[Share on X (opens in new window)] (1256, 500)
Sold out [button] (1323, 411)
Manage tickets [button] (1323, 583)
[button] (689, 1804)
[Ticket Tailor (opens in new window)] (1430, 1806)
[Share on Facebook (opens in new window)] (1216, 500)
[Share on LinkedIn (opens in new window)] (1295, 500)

## WHAT NEEDS TO BE DONE
Nothing but the lines from the one containing "[button] (689, 1804)" through the last line of the data above should be given again, each exactly as it stands.

## REPLY TO THE TASK
[button] (689, 1804)
[Ticket Tailor (opens in new window)] (1430, 1806)
[Share on Facebook (opens in new window)] (1216, 500)
[Share on LinkedIn (opens in new window)] (1295, 500)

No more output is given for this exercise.